The record industry sees a new threat in its ongoing battle to control content: satellite radio.
Sirius Satellite Radio Inc. and XM Satellite Radio Inc. are selling portable music players that can download songs from satellite radio channels.
Both companies already offer portable radios, but the new devices due out this fall have downloading capability digital kryptonite as far as the Recording Industry Association of America is concerned.
In the association's aggressive campaign to combat illegal downloading, the primary target has been peer-to-peer file sharing programs where users swap music over the Internet. Users have not yet been able to download radio music files into their personal libraries, although the satellite radio devices come close to pushing that envelope with a mix of radio-recording and organizing capabilities.
XM's newest portable device, made by Samsung Electronics Co., can record five hours of live radio. It's offered in partnership with digital music service Napster Inc. and allows users to flag favorite songs on the radio and download them through a Napster subscription. Non-Napster listeners must wait for their favorite songs on the radio if they want to create a playlist.

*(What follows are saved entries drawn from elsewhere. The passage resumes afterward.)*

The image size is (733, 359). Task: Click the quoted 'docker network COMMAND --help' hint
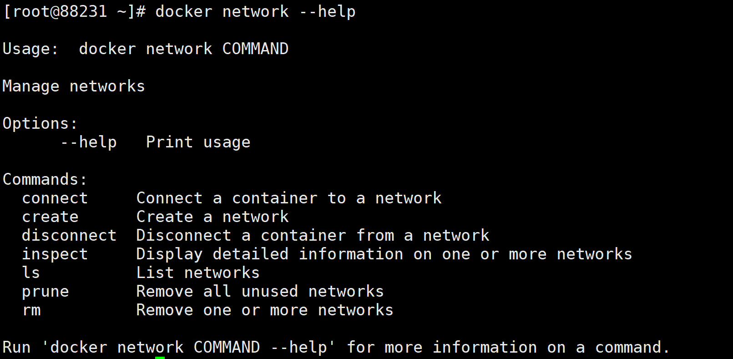[188, 348]
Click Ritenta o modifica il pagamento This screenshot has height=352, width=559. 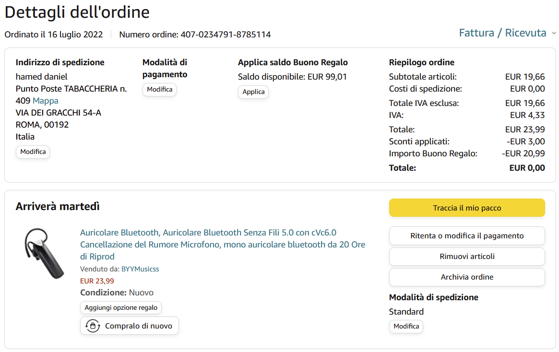(467, 235)
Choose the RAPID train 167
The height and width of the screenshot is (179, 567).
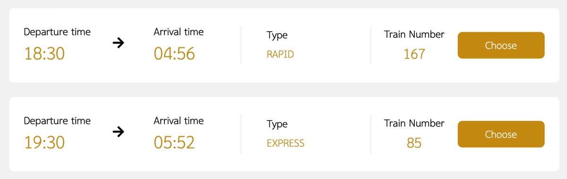point(501,45)

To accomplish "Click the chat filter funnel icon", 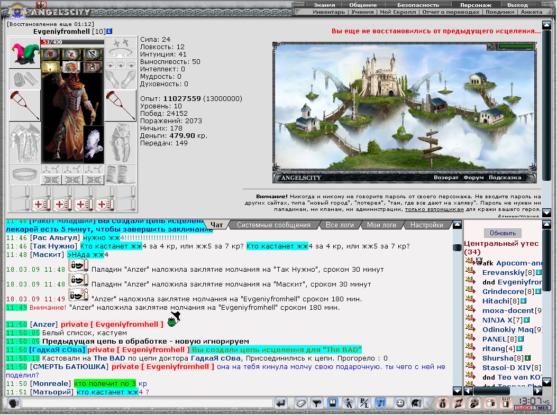I will click(x=316, y=403).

Sirius's product can download up to 50 hours of radio content. In addition, the device can download music files from a user's personal collection, though there is no partnership with a downloading service.
The satellite companies claim that their new products should not be lumped with illegal downloading because music cannot be removed from the portable player or be duplicated. "It's not an on-demand service, it's not transferable," explained Nathaniel Brown, a spokesman for XM.
XM executives and the RIAA are in discussions to work out their differences over the new devices. "The music industry is an important partner, and we continue to listen to their concerns in the hopes of finding a resolution that benefits everyone," Brown said.